Duluth ready to reclaim US Steel site
Duluth City Council could set a massive Morgan Park cleanup into motion.
After years of planning and discussion, the cleanup of the U.S. Steel site in Morgan Park appears to finally be on the verge of beginning.
On Monday, the Duluth City Council will take up three resolutions that signal the Environmental Protection Agency and U.S. Steel Corp. soon will commence work on the site of the company's former operations, according to Jim Filby Williams, the city's director of parks, properties and libraries.
He called the Spirit Lake sediment remediation project "at once, a big step toward completing the cleanup of the St. Louis River estuary and a big step toward preparing the former U.S. Steel plant site for redevelopment."
At a Thursday night agenda session meeting, Filby Williams told city councilors, "We want to take every opportunity to acknowledge and thank U.S. Steel and our federal, state and tribal partners for literally decades of hard work to reach this point."
The agreements headed to the council would grant access across city-owned land and provides for U.S. Steel to restore riverfront property once the cleanup is completed. That includes the complete restoration of the Lake Superior and Mississippi Railroad line; a 1.4-mile extension of Waabizheshikana , formerly known as the Western Waterfront Trail; and the conveyance of 50 acres of ecologically significant land to be managed as part of the St. Louis River Natural Area.
Although an exact timeline has not yet been disclosed, work could begin yet this year. The massive project will likely take a few years to complete.
U.S. Steel's Duluth Works operated from 1916 to 1981, producing coke, iron and steel. The facilities left behind a legacy of pollution, and an environmental worksheet issued in 2019 said: "The purpose of the project is to address chemical constituents of concern, primarily polycyclic aromatic hydrocarbons and associated heavy metals (including lead, copper and zinc), in the Spirit Lake area, and to support the eventual de-listing of the Saint Louis River Area of Concern."
The EPA proposes to remove 770,000 cubic yards of contaminated sediments and cap in place about 107 acres of contaminants now covered by water.

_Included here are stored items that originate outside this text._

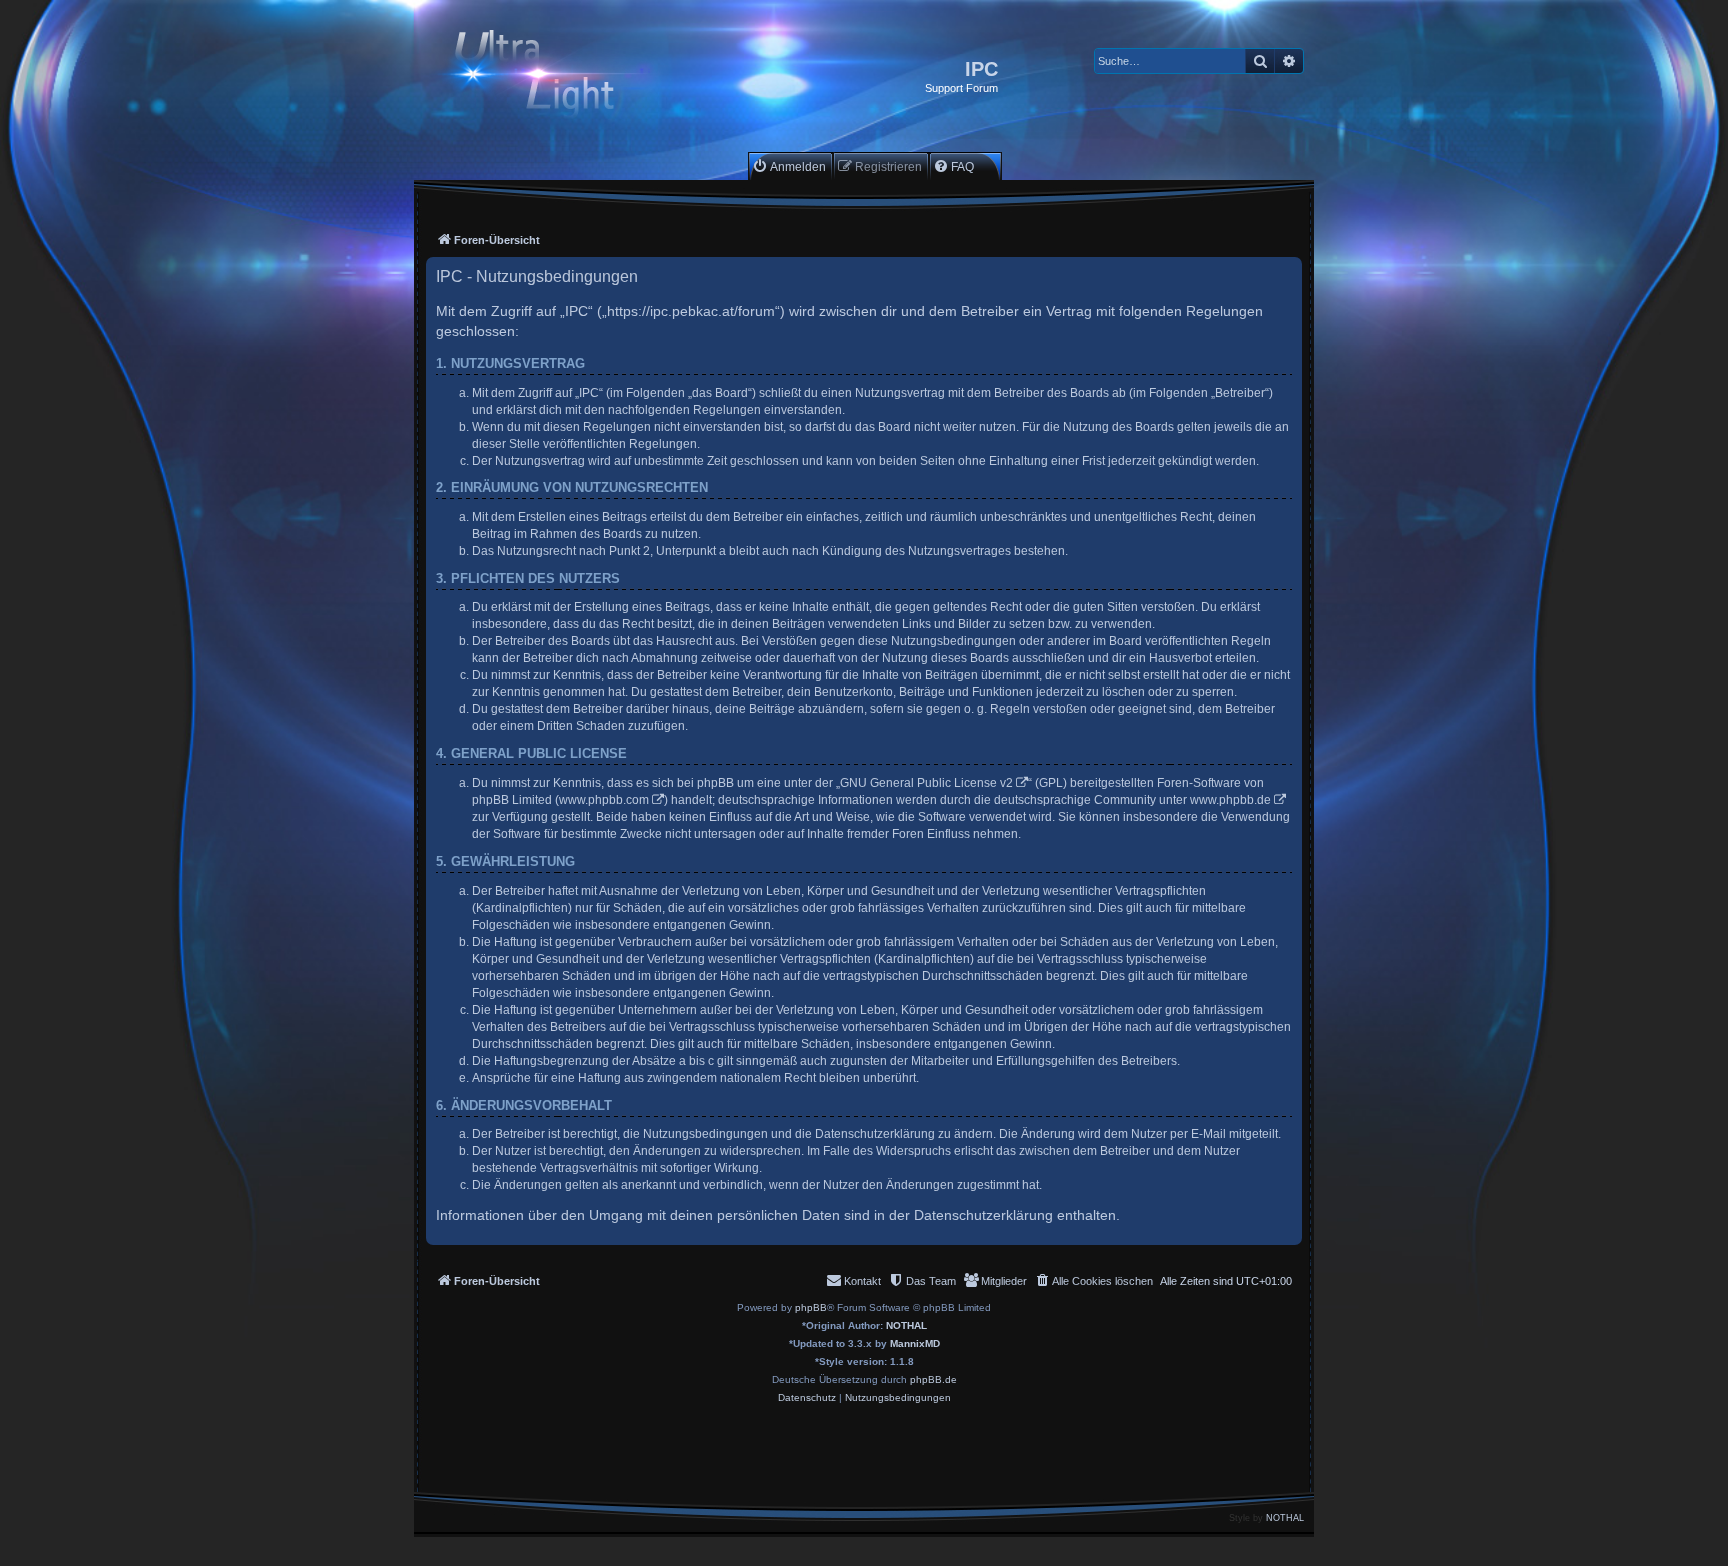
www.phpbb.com (604, 800)
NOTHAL (906, 1325)
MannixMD (915, 1343)
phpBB (811, 1307)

As proposed, the project also would involve "41 acres of enhanced natural recovery" and more than 100 acres of "habitat enhancement and restoration."
City Councilor Arik Forsman called the project exciting on a number of fronts.
"We may finally have a glimmer of hope," he said, "at redeveloping what is potentially and arguably the largest economic development opportunity in the city of Duluth at the former U.S. Steel plant site."
Noah Schuchman, Duluth's chief administrative officer, thanked Filby Williams for his work on the project, referring to his leadership as "crucial" and calling his contributions to the pending agreements "substantial and important."